* EXERCISE DATA *
%%

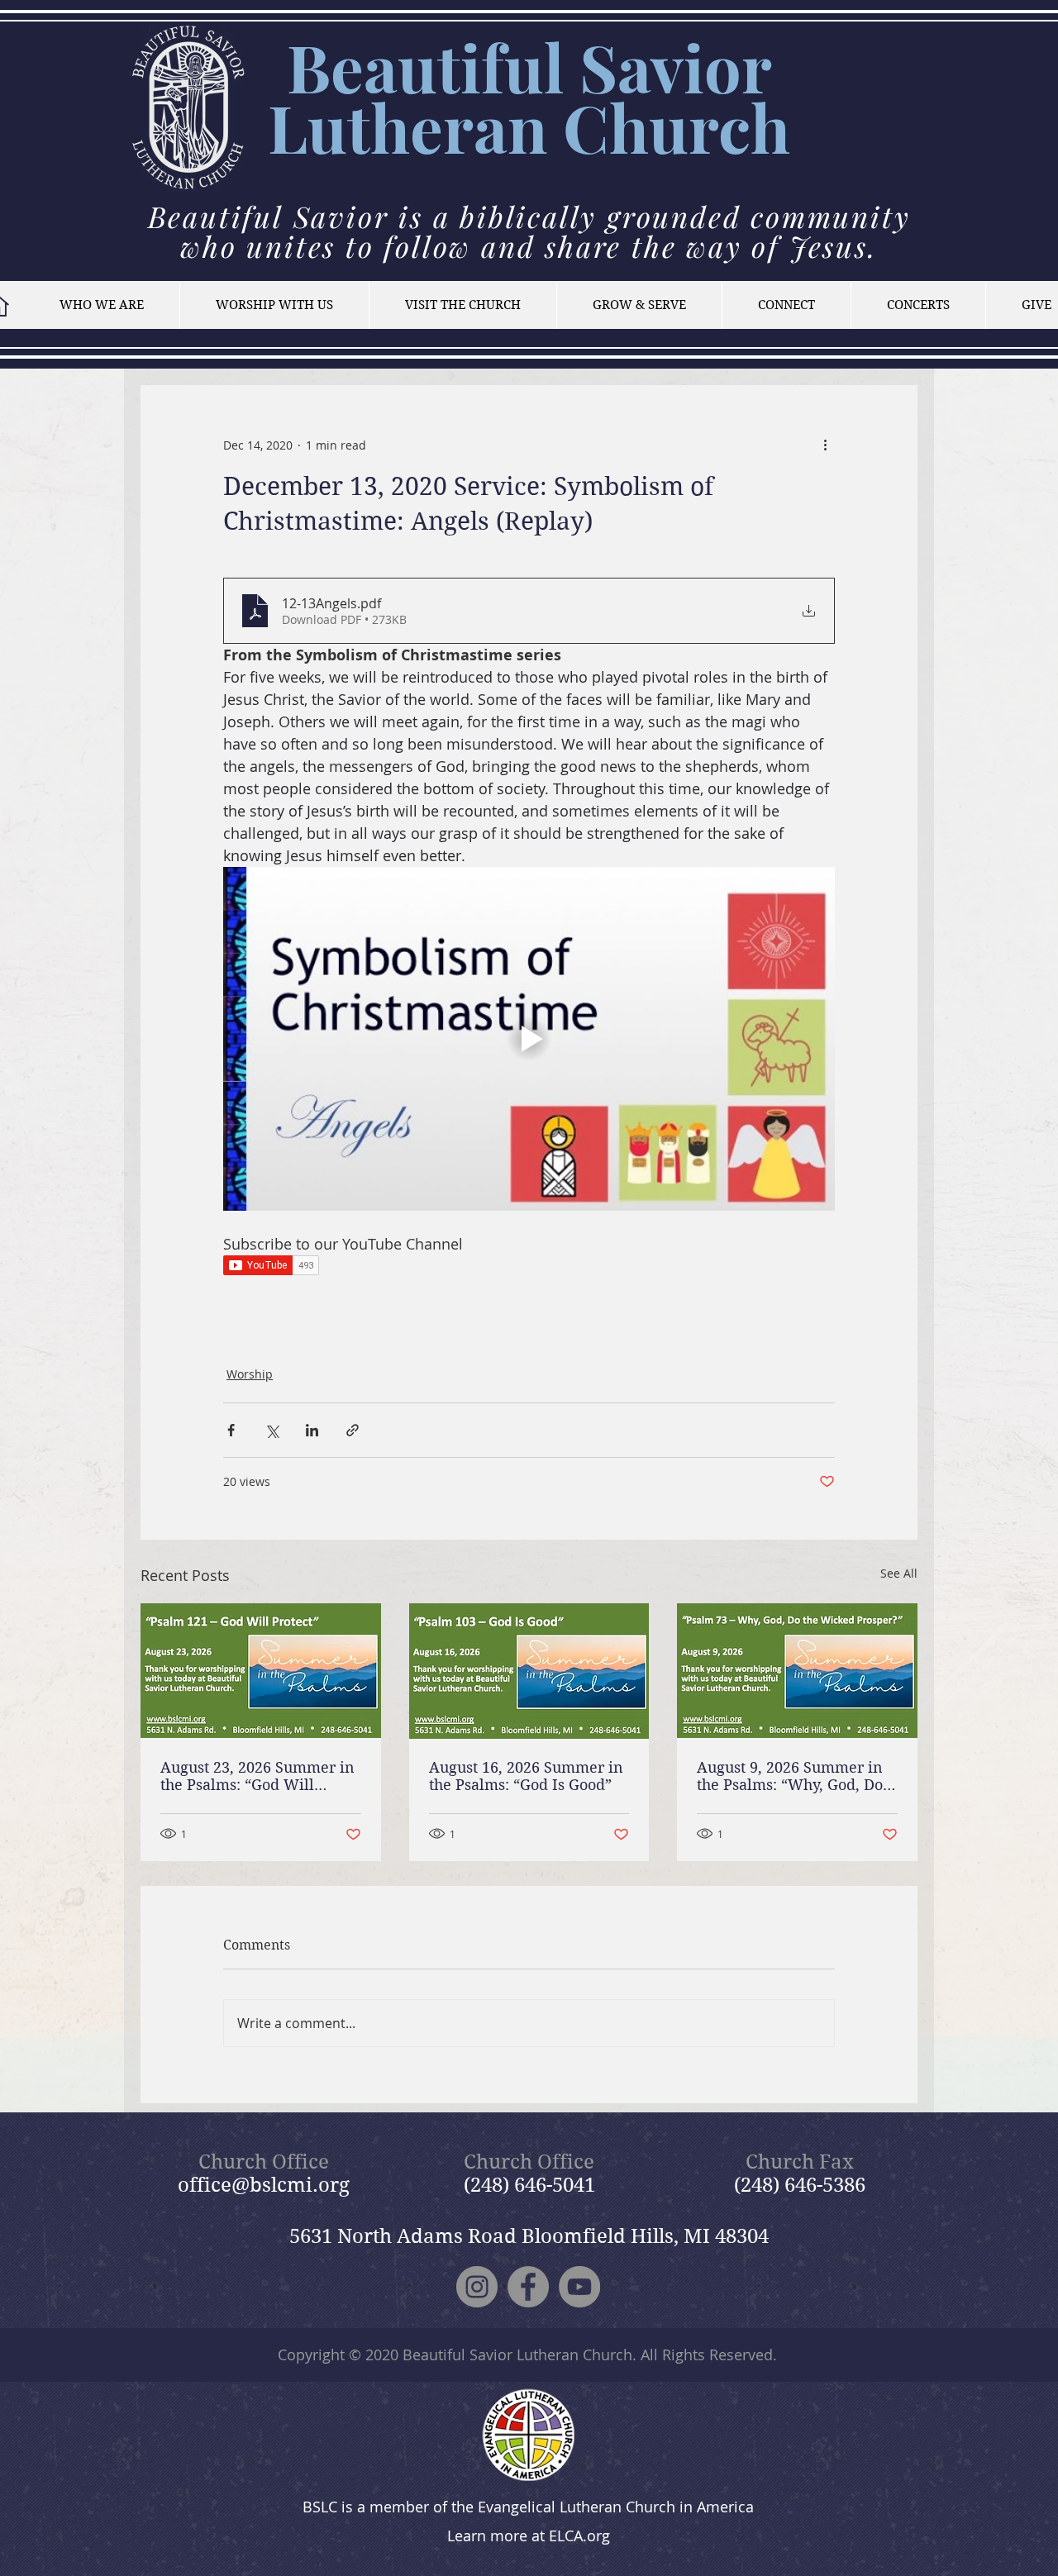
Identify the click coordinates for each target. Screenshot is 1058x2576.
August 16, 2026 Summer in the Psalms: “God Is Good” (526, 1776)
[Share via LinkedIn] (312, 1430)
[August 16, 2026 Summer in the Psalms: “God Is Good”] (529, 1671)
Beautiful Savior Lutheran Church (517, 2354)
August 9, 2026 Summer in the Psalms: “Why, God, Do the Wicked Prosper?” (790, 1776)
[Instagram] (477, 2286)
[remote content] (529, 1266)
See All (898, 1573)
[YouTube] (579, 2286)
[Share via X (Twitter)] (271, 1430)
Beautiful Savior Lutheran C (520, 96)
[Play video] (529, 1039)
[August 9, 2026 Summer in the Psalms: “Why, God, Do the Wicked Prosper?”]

%%

* WORK REQUIRED *
Write out the listing above exactly, images omitted.

* SOLUTION TO THE EXERCISE *
Identify the click coordinates for each target. Screenshot is 1058x2576.
August 16, 2026 Summer in the Psalms: “God Is Good” (526, 1776)
[Share via LinkedIn] (312, 1430)
[August 16, 2026 Summer in the Psalms: “God Is Good”] (529, 1671)
Beautiful Savior Lutheran Church (517, 2354)
August 9, 2026 Summer in the Psalms: “Why, God, Do the Wicked Prosper?” (790, 1776)
[Instagram] (477, 2286)
[remote content] (529, 1266)
See All (898, 1573)
[YouTube] (579, 2286)
[Share via X (Twitter)] (271, 1430)
Beautiful Savior Lutheran C (520, 96)
[Play video] (529, 1039)
[August 9, 2026 Summer in the Psalms: “Why, God, Do the Wicked Prosper?”]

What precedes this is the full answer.